**Source extract:**
____________
Which Solr Node Is Responding to My Sitecore Query?

In working with Sitecore + Solr, eventually you may need to determine which Solr server responded to a specific query in order to validate Solr replication or to compare Solr responses across machines. If you can’t imagine a reason why you’d want to do this, you’re probably fortunate and should maybe go buy a lottery ticket instead of reading this blog post 🙂

Brute Force Method with Solr Master/Slave

If you’re working with Solr master/slave behind a load-balancer, or with multiple slaves behind a load-balancer, I haven’t found a reliable way of determining which Solr server responded to a particular query besides the brute force method of comparing Sitecore and Solr logs. Specifically, from the Sitecore logs in Data\logs\Search.Logs.[Timestamp].txt you should see something like the following for each query:

Sitecore’s Query Log

15:11:48 INFO Serialized Query – ?q=(_template:(f613d8a8d9324b5f84516424f49c9102) AND (-_name:(“__Standard Values”) AND _language:(en-US)))&start=0&rows=1&fl=*,score&fq=_indexname:(sitecore_web_index)&sort=searchdate_tdt desc

Solr’s Query Log

You can cross-reference this Sitecore log data with Solr logs (like S:\solr-4.10.4\sitecore\logs\solr.log):

INFO – 2018-08-01 15:11:48.514; org.apache.solr.core.SolrCore; [sitecore_web_index] webapp=/solr path=/select params={q=(_template:(f613d8a8d9324b5f84516424f49c9102)+AND+(-_name:(“__Standard+Values”)+AND+_language:(en-US)))&fl=*,score&start=0&fq=_indexname:(sitecore_web_index)&sort=searchdate_tdt+desc&rows=1&version=2.2} hits=2958 status=0 QTime=16

It’s tedious to match up the exact query and time in these logs, but the Solr node with the matching record will reveal which one serviced the request.

Now, one can craft some PowerShell to scrounge the Sitecore and Solr logs and determine where we have matches — crazy as it may sound — but I’m not interested in sharing all that here. It’s academic to read the two logs and look for matches, anyway, so I’ll move on to the Solr Cloud scenario that is more interesting and forward-looking since Sitecore is steadily progressing towards full Solr Cloud support across the board.
____________
Stored items:
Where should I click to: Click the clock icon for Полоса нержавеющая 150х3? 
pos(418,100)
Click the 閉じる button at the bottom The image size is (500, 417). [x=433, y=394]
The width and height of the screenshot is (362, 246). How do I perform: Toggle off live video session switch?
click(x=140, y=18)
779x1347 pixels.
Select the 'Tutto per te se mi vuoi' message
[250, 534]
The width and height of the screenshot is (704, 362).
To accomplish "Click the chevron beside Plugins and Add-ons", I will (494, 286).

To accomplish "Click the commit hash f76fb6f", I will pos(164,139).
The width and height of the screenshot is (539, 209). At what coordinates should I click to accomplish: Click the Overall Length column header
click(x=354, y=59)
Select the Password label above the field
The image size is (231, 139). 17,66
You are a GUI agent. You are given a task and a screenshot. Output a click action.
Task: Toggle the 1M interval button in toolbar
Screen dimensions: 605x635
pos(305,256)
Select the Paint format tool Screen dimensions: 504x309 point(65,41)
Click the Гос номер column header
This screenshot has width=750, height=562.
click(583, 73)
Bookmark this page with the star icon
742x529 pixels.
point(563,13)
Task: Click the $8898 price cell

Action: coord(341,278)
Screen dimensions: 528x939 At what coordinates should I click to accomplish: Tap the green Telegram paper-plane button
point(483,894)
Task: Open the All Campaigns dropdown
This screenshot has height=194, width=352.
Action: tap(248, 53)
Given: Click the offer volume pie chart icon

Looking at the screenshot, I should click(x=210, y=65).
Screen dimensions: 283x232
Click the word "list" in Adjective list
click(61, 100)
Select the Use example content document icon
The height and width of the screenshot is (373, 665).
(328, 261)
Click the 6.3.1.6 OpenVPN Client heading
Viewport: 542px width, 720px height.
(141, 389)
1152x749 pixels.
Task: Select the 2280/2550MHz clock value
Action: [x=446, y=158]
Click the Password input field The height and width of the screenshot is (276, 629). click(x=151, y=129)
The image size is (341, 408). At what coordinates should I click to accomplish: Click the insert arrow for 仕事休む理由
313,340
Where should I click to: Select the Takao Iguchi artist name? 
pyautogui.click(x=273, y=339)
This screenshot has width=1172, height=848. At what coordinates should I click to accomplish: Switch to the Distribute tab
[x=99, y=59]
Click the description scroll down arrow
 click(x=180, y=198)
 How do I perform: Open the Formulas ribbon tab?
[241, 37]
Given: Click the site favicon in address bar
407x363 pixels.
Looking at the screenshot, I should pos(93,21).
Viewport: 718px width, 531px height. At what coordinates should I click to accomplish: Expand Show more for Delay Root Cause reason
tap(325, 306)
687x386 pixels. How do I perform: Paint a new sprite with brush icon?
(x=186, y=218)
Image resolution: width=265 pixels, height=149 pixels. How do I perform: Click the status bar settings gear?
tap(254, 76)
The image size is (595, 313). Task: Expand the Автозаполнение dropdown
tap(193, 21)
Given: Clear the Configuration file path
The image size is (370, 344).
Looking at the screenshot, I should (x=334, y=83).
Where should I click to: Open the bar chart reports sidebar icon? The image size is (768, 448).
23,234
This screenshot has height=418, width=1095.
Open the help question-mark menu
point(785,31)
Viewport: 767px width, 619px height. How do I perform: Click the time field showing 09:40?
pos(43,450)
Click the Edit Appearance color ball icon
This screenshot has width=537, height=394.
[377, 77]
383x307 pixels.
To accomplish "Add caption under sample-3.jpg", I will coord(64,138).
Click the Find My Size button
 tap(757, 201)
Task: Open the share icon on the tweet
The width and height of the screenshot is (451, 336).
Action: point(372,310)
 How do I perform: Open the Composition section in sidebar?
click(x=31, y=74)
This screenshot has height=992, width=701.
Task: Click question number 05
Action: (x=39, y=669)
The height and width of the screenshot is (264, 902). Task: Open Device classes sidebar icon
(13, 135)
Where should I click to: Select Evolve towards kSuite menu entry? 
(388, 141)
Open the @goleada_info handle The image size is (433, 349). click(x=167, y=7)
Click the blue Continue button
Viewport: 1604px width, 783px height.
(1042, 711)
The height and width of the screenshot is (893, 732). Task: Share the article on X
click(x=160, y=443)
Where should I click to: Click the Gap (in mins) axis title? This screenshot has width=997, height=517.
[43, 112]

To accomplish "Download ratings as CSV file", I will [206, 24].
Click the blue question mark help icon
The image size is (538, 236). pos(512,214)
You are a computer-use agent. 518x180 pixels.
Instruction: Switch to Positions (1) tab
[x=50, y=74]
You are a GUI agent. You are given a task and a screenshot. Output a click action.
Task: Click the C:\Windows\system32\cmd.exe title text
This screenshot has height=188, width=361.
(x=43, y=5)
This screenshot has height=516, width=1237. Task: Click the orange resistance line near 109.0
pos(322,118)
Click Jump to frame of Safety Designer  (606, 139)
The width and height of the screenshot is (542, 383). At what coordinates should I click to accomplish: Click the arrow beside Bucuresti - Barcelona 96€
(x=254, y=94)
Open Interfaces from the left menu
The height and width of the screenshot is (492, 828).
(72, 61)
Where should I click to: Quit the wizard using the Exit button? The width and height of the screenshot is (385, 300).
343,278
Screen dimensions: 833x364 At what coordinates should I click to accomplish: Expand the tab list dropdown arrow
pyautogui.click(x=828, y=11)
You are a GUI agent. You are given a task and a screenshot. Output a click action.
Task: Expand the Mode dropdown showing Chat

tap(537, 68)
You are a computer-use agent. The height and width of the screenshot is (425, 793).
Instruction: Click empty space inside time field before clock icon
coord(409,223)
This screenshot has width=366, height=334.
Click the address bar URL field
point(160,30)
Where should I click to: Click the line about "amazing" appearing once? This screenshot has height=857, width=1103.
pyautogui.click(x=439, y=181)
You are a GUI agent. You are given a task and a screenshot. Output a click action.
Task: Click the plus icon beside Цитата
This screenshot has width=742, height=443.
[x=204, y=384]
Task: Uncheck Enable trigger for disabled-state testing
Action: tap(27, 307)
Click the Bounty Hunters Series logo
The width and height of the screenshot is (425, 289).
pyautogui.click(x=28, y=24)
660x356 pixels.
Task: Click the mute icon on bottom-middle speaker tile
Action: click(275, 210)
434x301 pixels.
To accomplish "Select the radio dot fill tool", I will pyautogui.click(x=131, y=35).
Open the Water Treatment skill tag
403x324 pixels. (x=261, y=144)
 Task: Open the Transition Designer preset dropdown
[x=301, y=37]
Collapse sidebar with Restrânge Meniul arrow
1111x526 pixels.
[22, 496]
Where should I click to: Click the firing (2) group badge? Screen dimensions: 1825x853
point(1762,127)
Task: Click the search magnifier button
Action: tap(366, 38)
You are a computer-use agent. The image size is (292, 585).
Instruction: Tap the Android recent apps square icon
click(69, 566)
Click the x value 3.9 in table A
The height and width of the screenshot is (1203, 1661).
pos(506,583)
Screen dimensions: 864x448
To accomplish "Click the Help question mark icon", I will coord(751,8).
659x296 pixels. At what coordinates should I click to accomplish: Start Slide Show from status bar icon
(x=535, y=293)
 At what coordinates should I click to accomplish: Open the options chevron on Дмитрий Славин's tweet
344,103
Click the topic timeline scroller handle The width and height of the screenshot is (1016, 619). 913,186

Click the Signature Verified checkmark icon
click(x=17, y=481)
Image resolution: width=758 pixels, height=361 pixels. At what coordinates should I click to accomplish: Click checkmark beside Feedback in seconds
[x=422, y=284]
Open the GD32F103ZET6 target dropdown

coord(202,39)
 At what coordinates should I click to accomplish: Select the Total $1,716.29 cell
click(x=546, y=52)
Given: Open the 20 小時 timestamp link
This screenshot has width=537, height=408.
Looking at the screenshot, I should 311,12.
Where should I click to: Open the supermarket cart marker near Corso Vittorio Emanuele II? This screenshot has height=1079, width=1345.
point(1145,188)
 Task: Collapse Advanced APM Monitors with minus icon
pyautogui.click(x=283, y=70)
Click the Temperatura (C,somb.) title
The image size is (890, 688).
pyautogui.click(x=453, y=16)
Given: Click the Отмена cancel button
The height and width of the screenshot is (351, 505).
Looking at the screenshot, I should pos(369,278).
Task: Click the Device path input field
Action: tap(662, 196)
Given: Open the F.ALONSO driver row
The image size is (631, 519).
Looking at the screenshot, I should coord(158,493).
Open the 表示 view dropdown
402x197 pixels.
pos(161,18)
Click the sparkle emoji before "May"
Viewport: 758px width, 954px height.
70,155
____________
**Questions on the material:**
1. According to the Solr node article, in which file do the Sitecore logs record each query?
2. Decide whether each statement agrees with the Solr node article: (a) The Solr log entry shown reports a QTime of 16. (b) The author shares the PowerShell used to match the Sitecore and Solr logs. (c) With Solr master/slave behind a load-balancer, the author has a reliable method other than comparing logs.
Answer from the Solr node article alone, not from the rows.

**Task-by-task solutions:**
1. Data\logs\Search.Logs.[Timestamp].txt

2.
(a) Yes: "hits=2958 status=0 QTime=16"
(b) No: "but I’m not interested in sharing all that here"
(c) No: "I haven’t found a reliable way of determining which Solr server responded to a particular query besides the brute force method of comparing Sitecore and Solr logs"